NDL → LLM Flow
Overview
This document describes how NDL (Natural Description Language) flows from game logic through to LLM-generated narrative text.
Complete Pipeline
flowchart TB A[Player Input] --> B[Natural Language Parser] B --> C{Is NDL?} C -->|No| D[Intent Extraction] D --> E[Game Logic Engine] C -->|Yes| E E --> F[State Update] F --> G[NDL Generator] G --> H[NDL String] H --> I[Dynamic Prompt Builder] I --> J[Complete Prompt] J --> K[LLM API Call] K --> L[Narrative Text] L --> M[Display to Player]
Stage-by-Stage Breakdown
Stage 1: Player Input
Input: Natural language from player
Examples:
- “I attack the goblin with my sword”
- “I search the pile of wood for a weapon”

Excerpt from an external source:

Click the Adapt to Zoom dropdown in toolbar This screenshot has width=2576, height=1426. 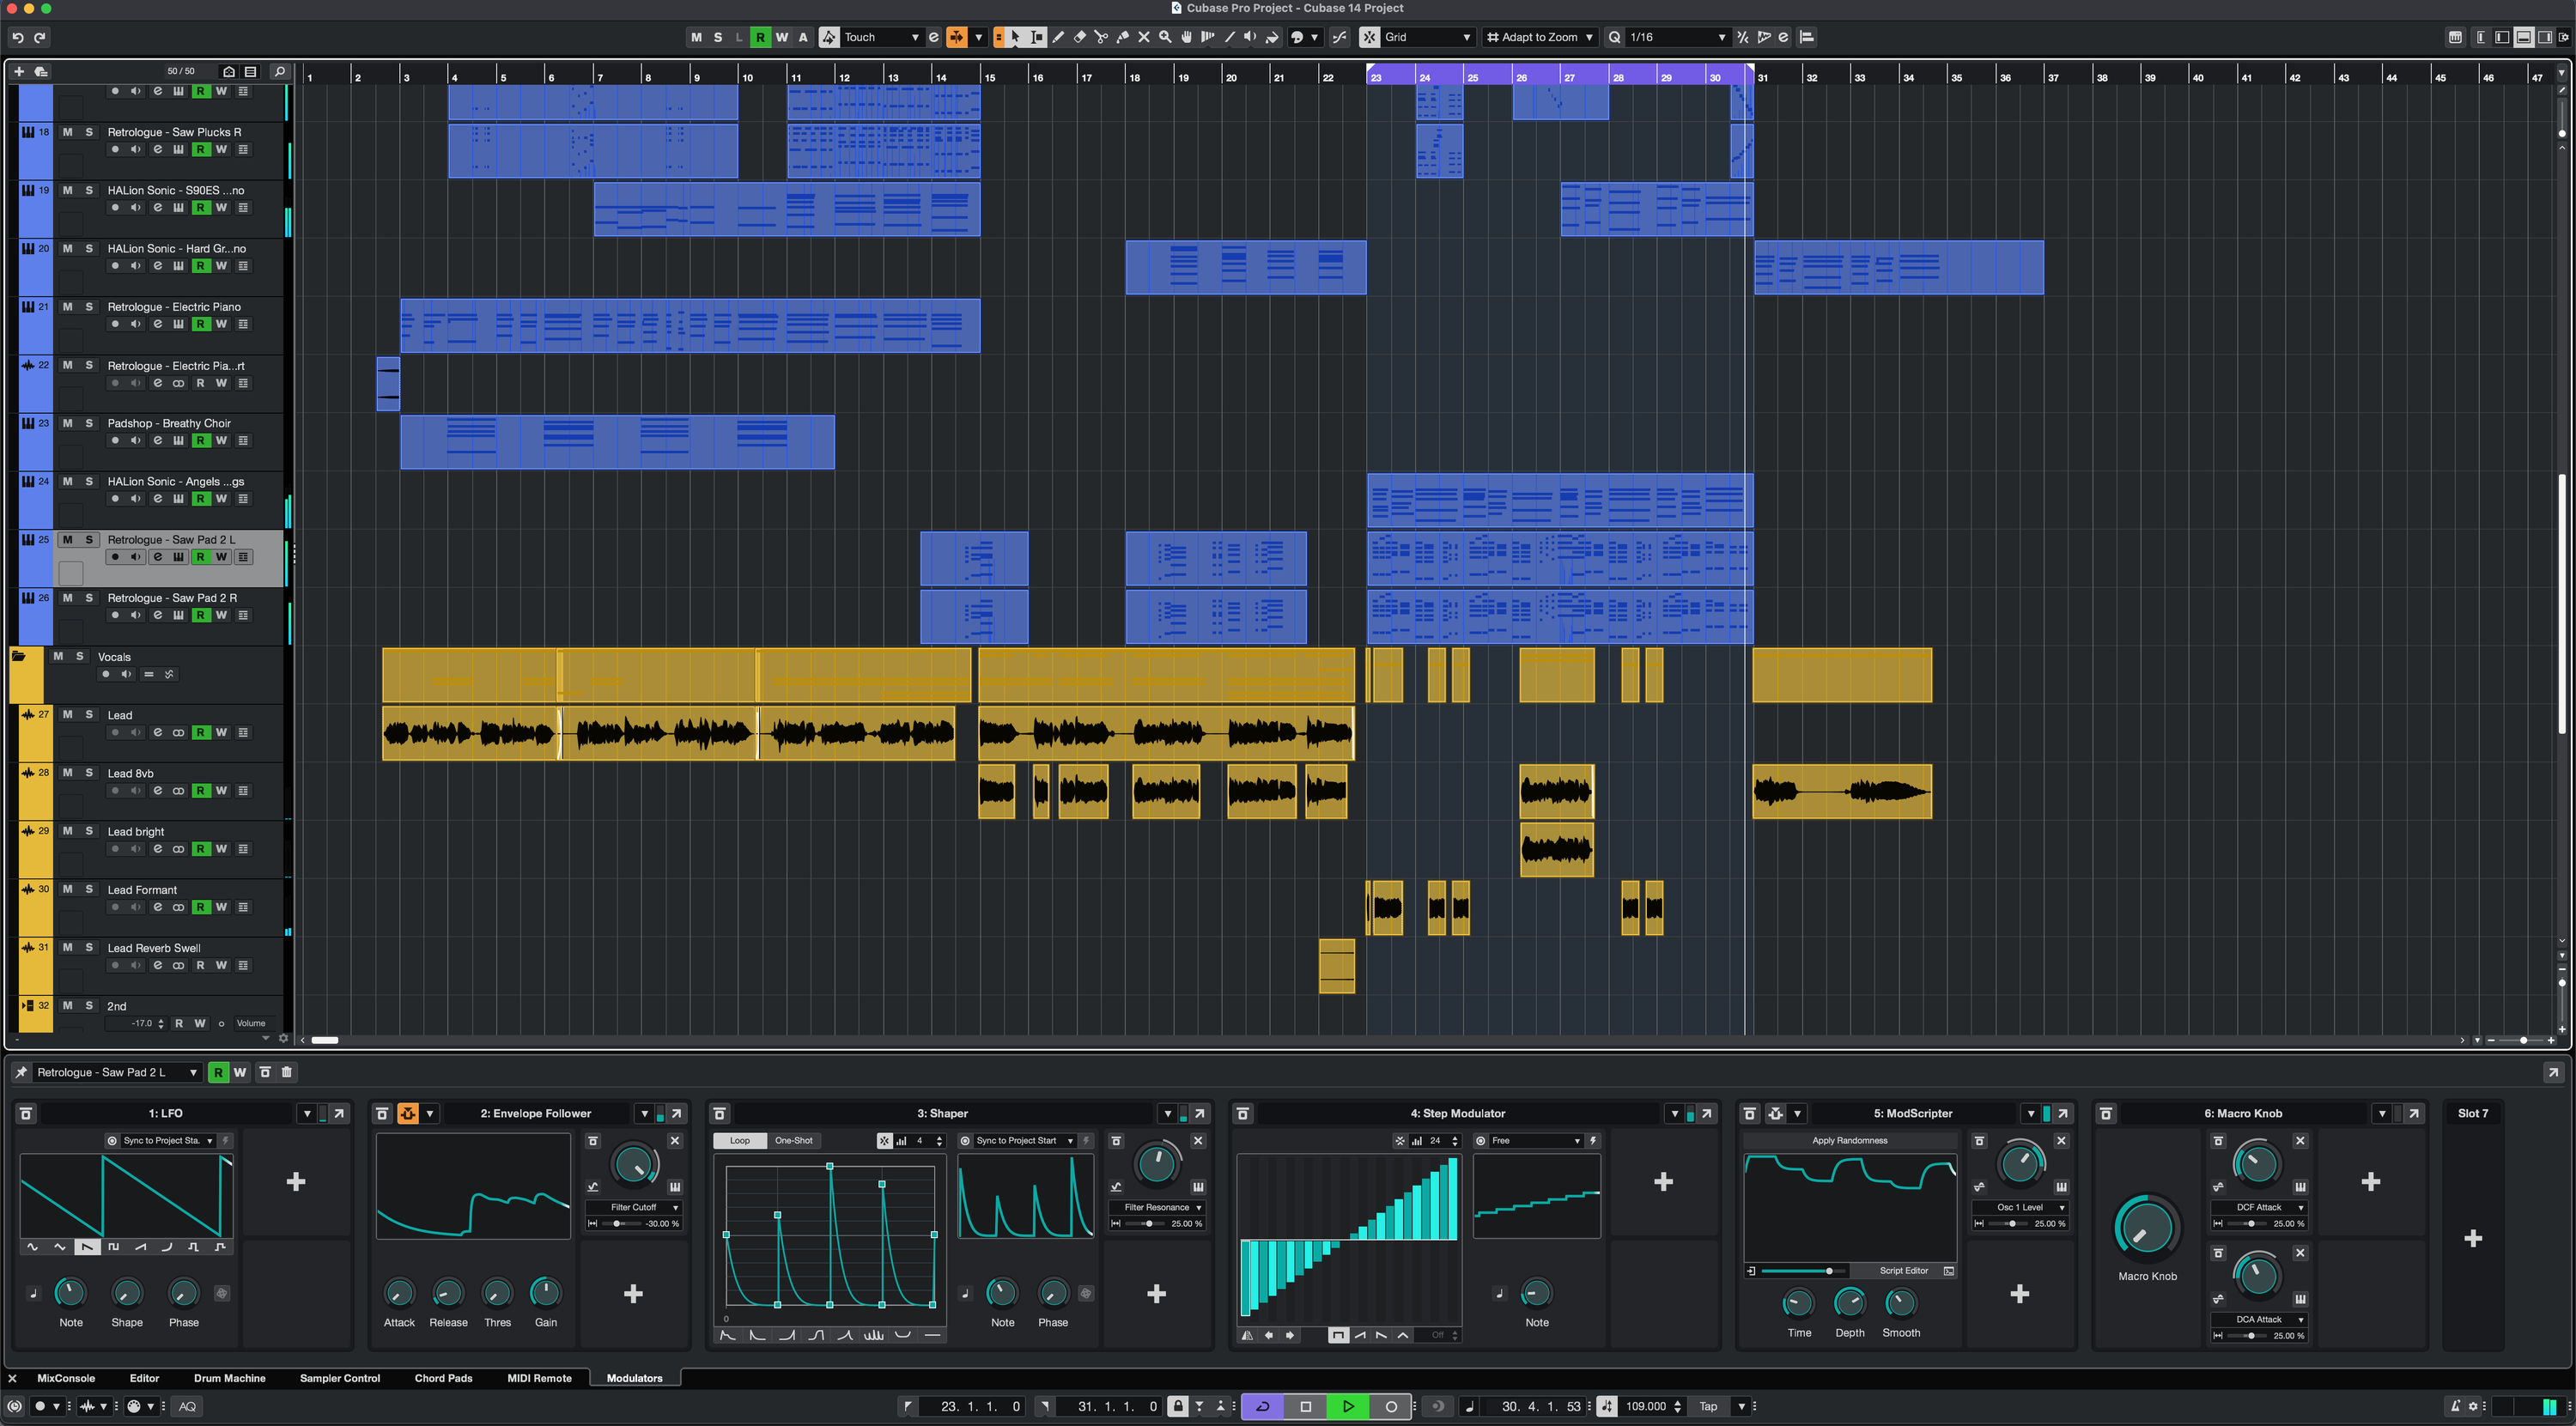pos(1538,37)
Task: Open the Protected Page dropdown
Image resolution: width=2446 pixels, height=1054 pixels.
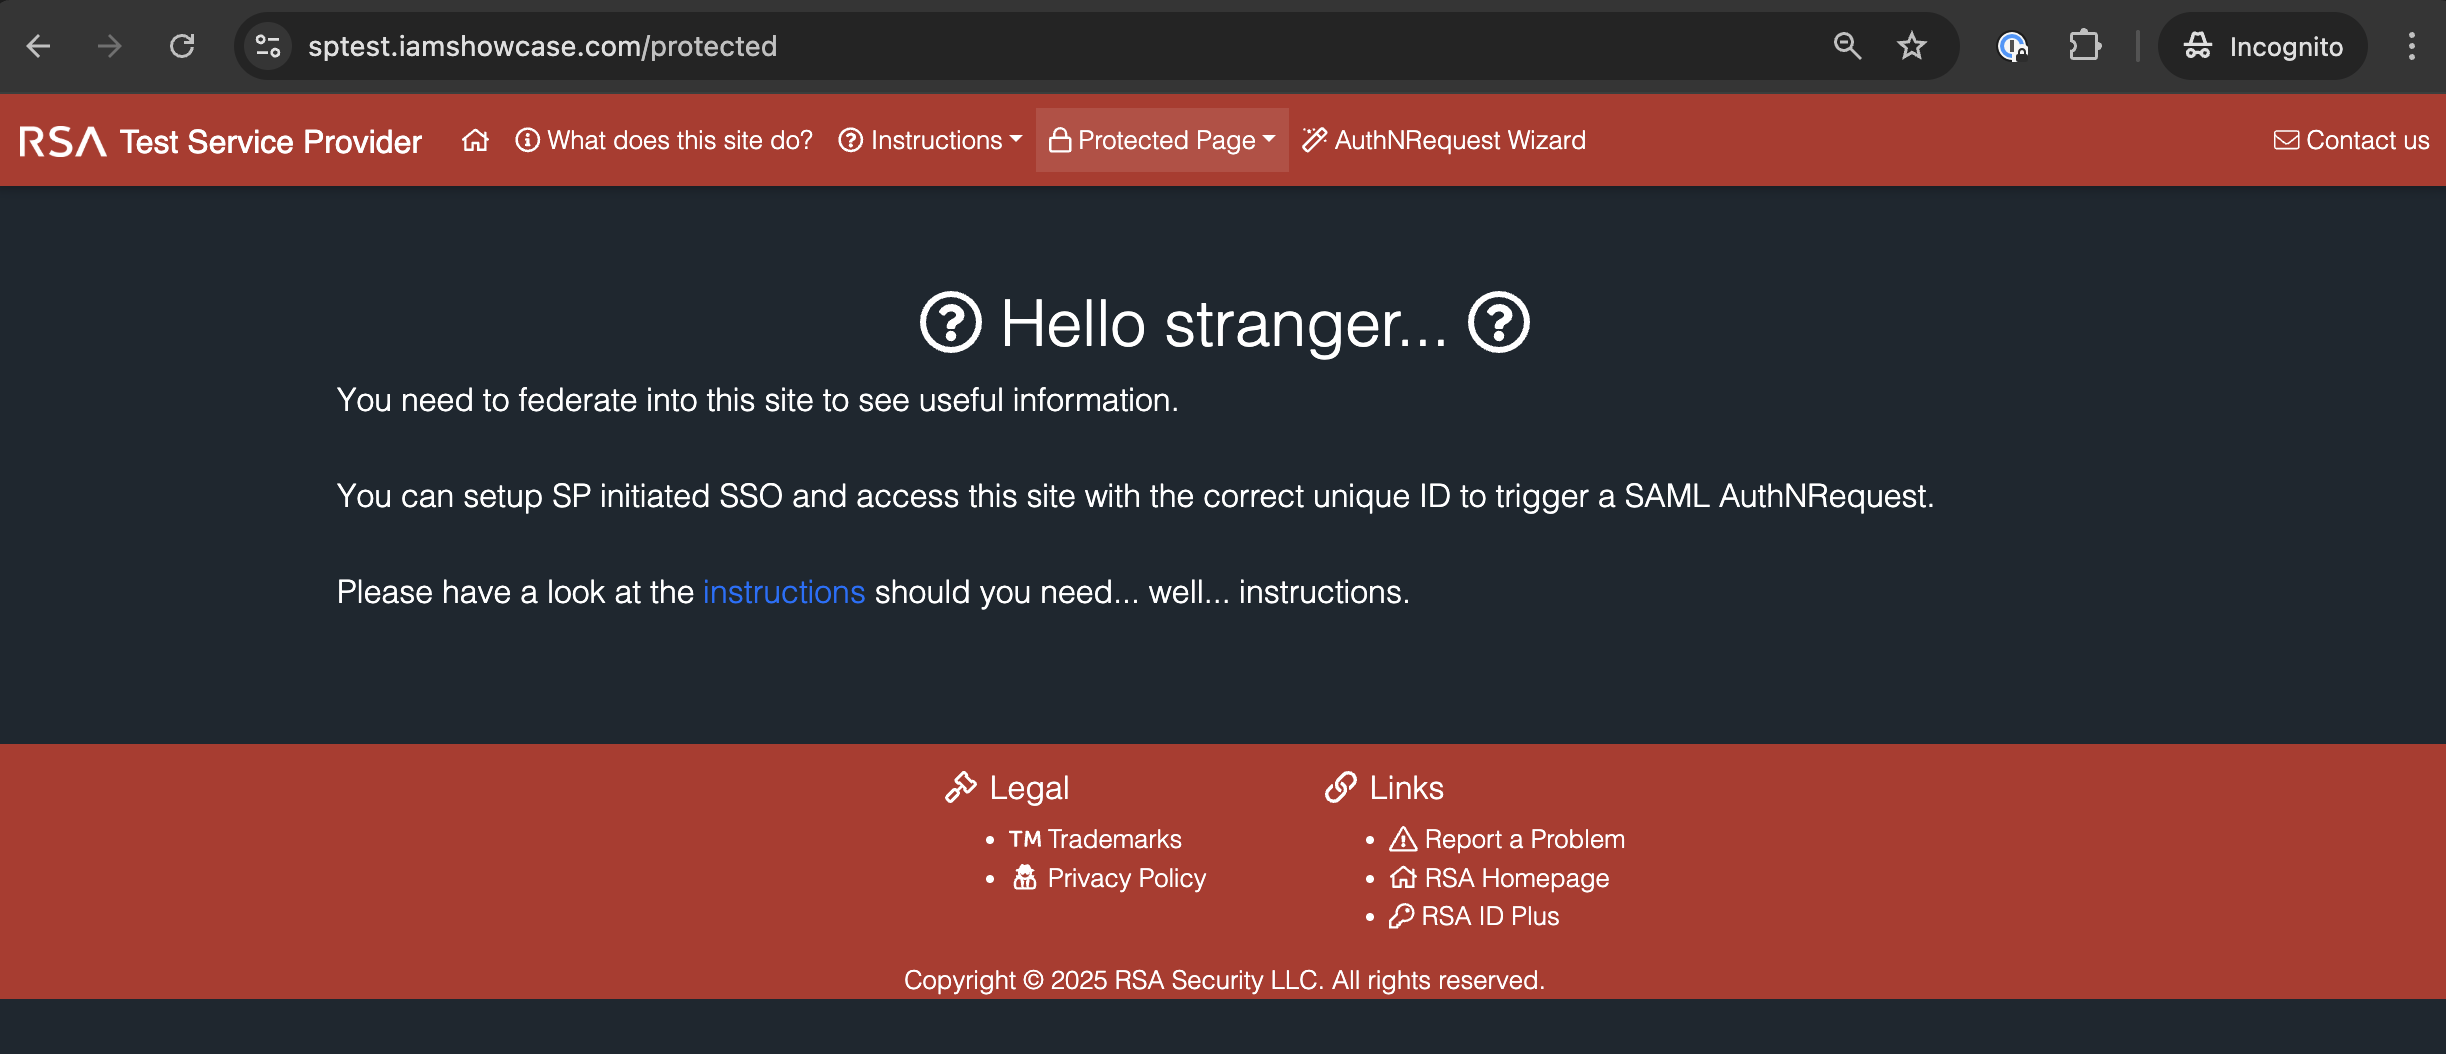Action: pyautogui.click(x=1161, y=140)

- “I try to persuade the merchant to lower his prices”
Processing: Pass to natural language parser
Stage 2: Natural Language Parsing
Purpose: Extract intent, entities, and actions from natural language
Process:
def parse_input(input_text):
# Check if already NDL
if is_ndl(input_text):
return {"type": "ndl", "ndl": input_text}
# Extract components
intent = extract_intent(input_text) # "attack", "search", "persuade"
entity = extract_entity(input_text) # "player", "you"
target = extract_target(input_text) # "goblin", "pile of wood", "merchant"
method = extract_method(input_text) # "with sword", "for weapon"
return {
"type": "natural",
"intent": intent,
"entity": entity,
"target": target,
"method": method
}Stage 3: Game Logic Execution
Purpose: Determine outcomes based on game rules
Process:
- Validate Action: Can the entity perform this action?
- Check Conditions: Are prerequisites met?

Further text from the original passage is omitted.